This invention relates generally to rotary cone drill bits and, more particularly, to a rotary cone drill bit having at least one cutter cone assembly with a machined cutting structure and method of forming the cutting structure.
A wide variety of rotary cone drill bits are used for drilling earth boreholes for the exploration and production of oil and gas and for mining operations. Such drill bits often employ multiple rolling cutter cone assemblies, also known as rotary cutter cone assemblies. The cutter cone assemblies are typically mounted on respective spindles or journals that extend downwardly and inwardly relative to an axis extending through an associated bit body so that conical surfaces of the cutter cone assemblies tend to roll on the bottom of a borehole in contact with the adjacent earth formation. Cutter cone assemblies generally have circumferential rows of milled teeth or inserts to scrape, cut and/or gouge the formation at the bottom of the borehole. Forming teeth on a generally conically shaped forging by milling is often a relatively expensive, time consuming process. Multiple milling steps are frequently required to form each tooth of a typical milled teeth cutting structure.
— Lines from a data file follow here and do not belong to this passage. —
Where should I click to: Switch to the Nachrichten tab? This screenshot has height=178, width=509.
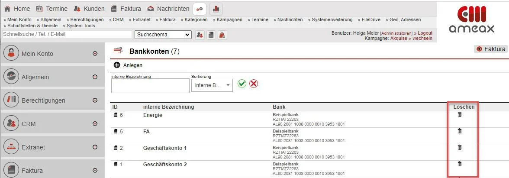click(x=168, y=9)
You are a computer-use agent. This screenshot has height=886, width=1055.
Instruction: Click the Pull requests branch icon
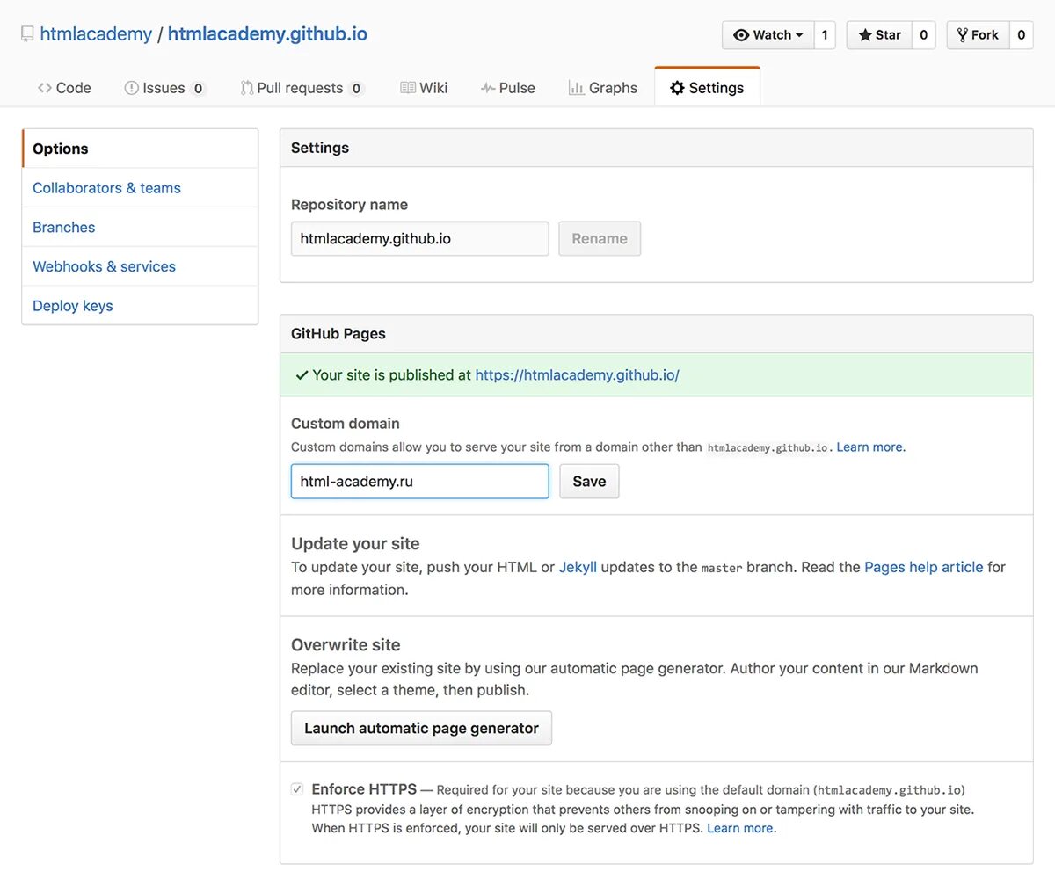pos(247,88)
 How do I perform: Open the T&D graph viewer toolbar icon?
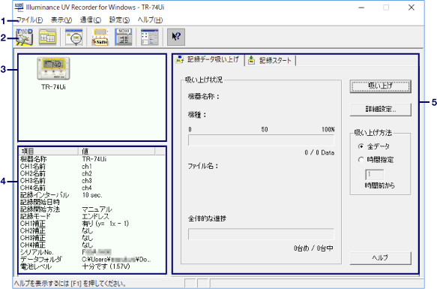click(25, 37)
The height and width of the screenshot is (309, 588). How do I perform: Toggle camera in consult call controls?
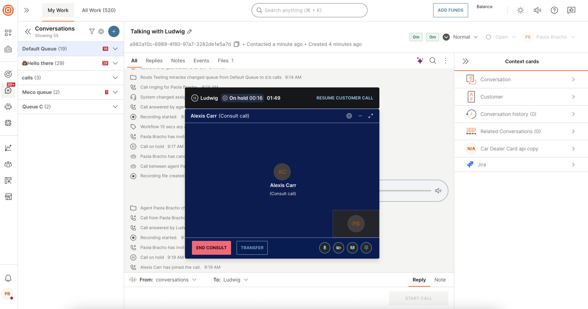point(338,248)
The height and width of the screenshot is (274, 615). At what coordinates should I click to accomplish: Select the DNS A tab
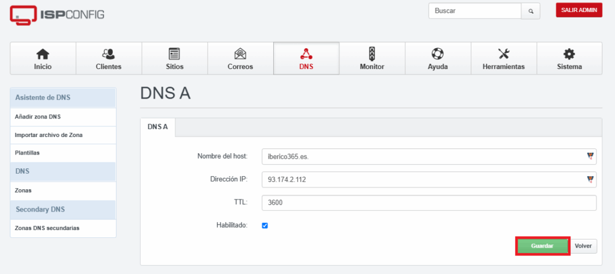coord(158,127)
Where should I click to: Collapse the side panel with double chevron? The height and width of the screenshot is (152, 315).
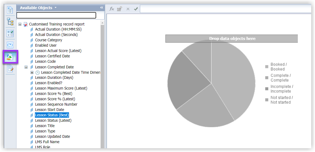(102, 8)
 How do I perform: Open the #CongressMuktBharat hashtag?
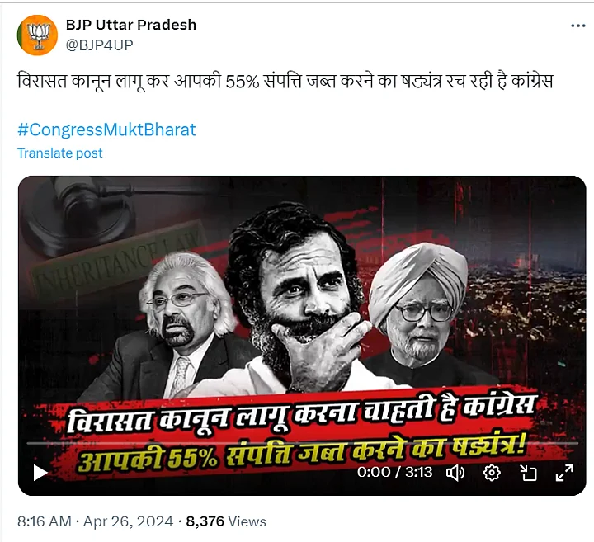pyautogui.click(x=106, y=130)
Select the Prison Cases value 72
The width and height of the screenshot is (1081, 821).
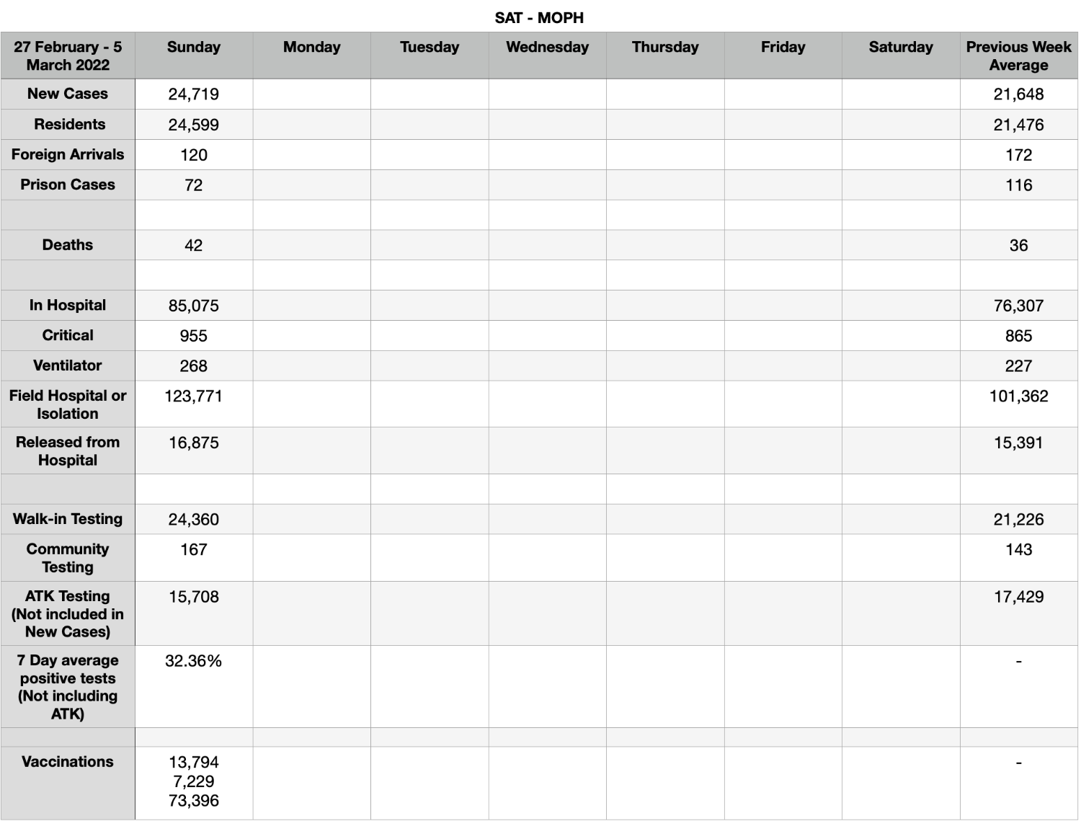point(193,185)
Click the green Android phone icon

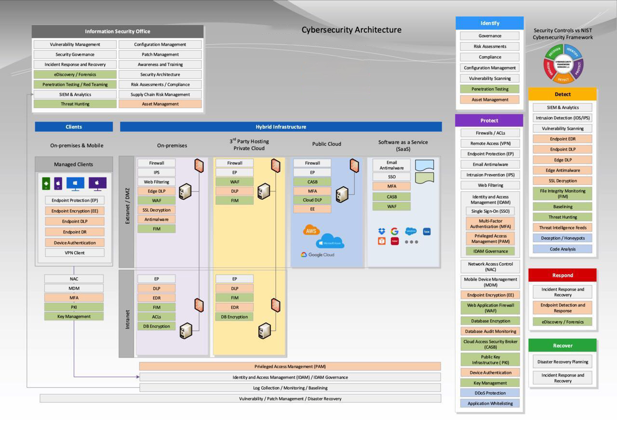(46, 183)
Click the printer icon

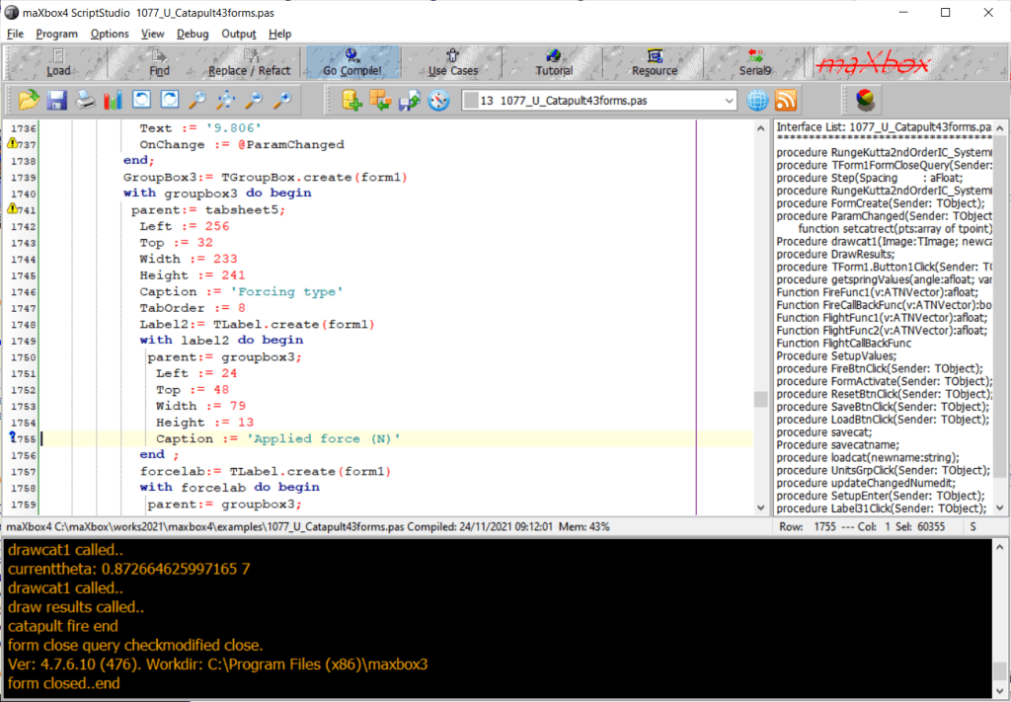tap(85, 100)
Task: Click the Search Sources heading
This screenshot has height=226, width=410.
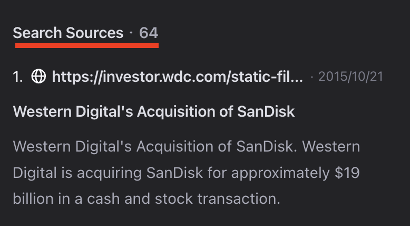Action: (68, 33)
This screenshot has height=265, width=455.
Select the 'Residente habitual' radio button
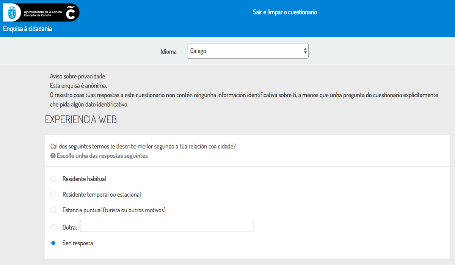pyautogui.click(x=53, y=179)
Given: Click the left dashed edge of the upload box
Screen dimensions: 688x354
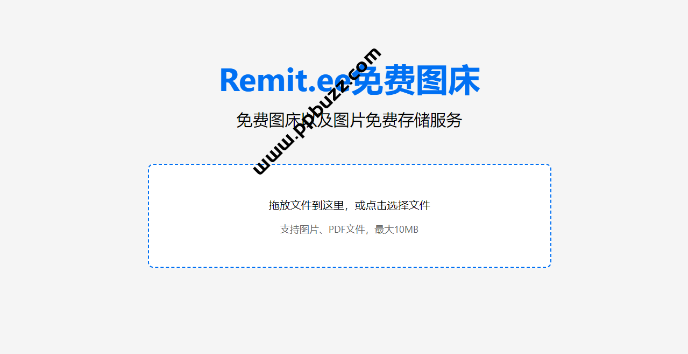Looking at the screenshot, I should [149, 216].
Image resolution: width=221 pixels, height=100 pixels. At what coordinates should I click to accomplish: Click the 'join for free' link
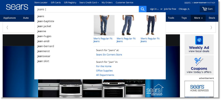[170, 9]
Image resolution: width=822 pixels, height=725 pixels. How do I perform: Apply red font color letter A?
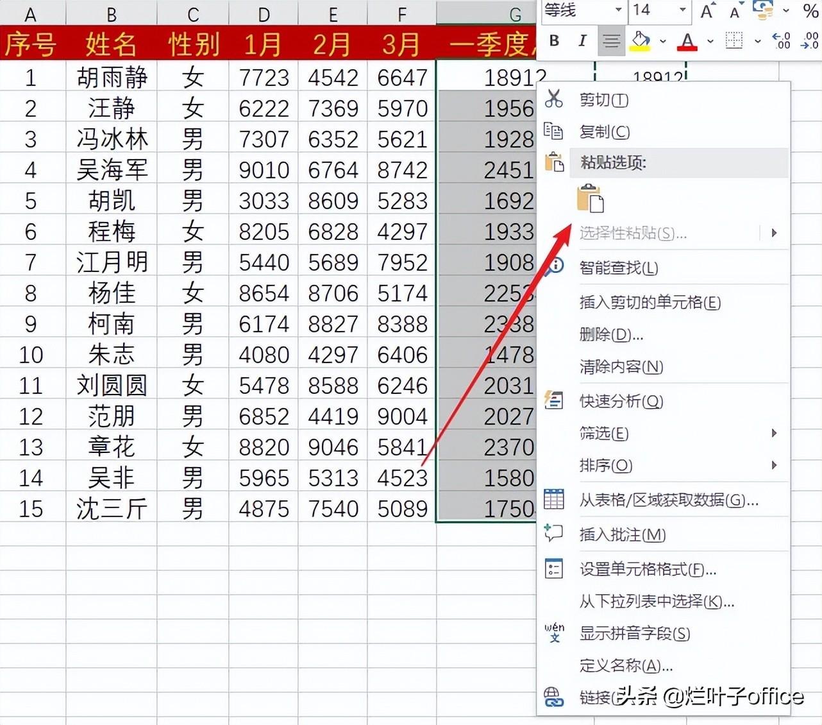687,41
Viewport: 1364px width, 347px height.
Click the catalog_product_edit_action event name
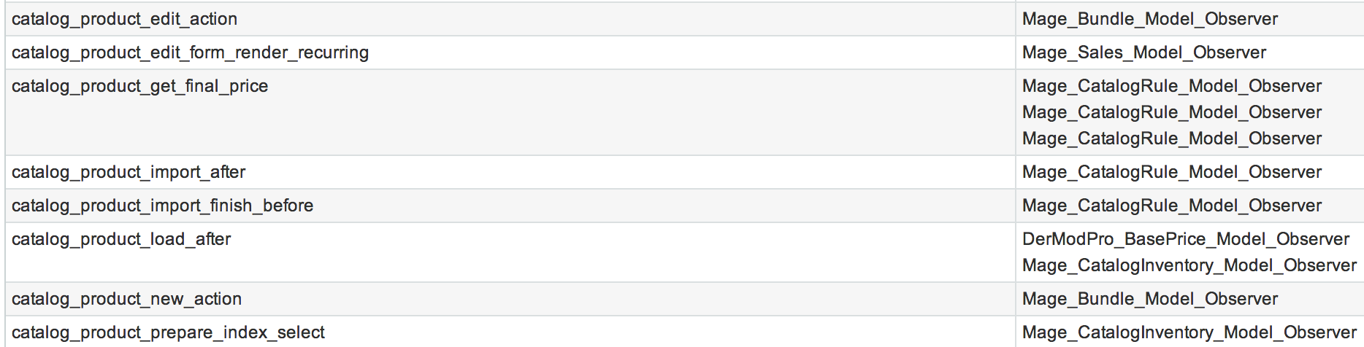point(124,19)
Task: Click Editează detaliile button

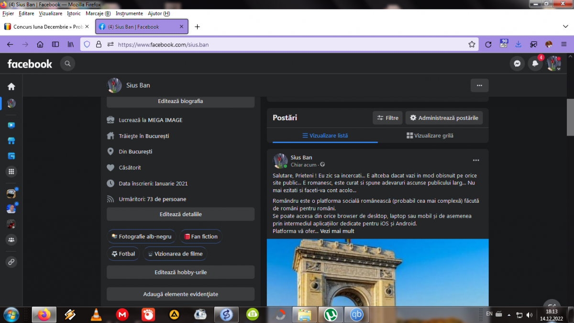Action: point(180,214)
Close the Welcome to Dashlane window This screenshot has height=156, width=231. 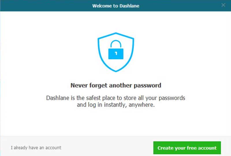pyautogui.click(x=223, y=5)
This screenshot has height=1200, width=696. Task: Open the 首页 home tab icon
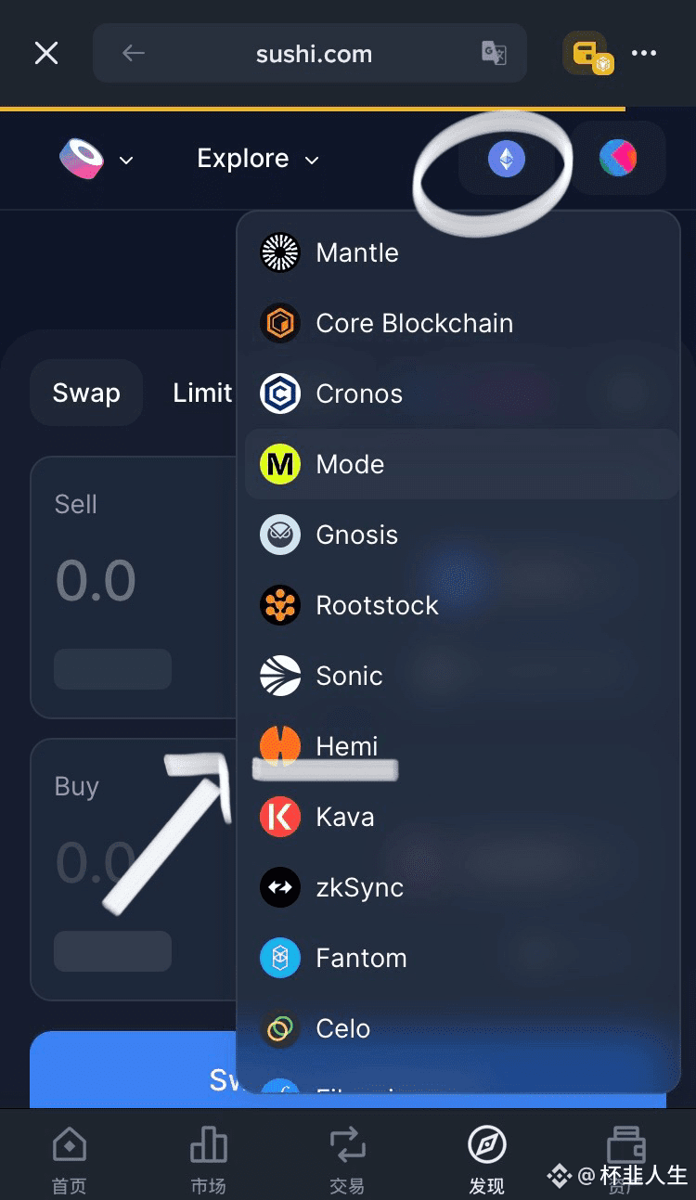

Milled teeth on conventional cone assemblies tend to wear in those areas that engage the bottom and side wall of a borehole during drilling operations. Milled teeth typically have a generally pyramidal configuration with a trapezoidal cross-section extending from the exterior surface of the associated cutter cone assembly. The generally pyramidal configuration is formed during the milling operation to provide sufficient structural support with adjacent portions of the associated cutter cone assembly. As a result of slanted surfaces associated with the generally pyramidal, milled teeth will generally become more blunt from abrasion, erosion and wear during drilling operations. Unless additional weight is applied to the associated rotary cone drill bit, the penetration rate will generally decrease as the area of contact increases with the bottom of a borehole resulting from the wear of milled teeth having a generally pyramidal configuration.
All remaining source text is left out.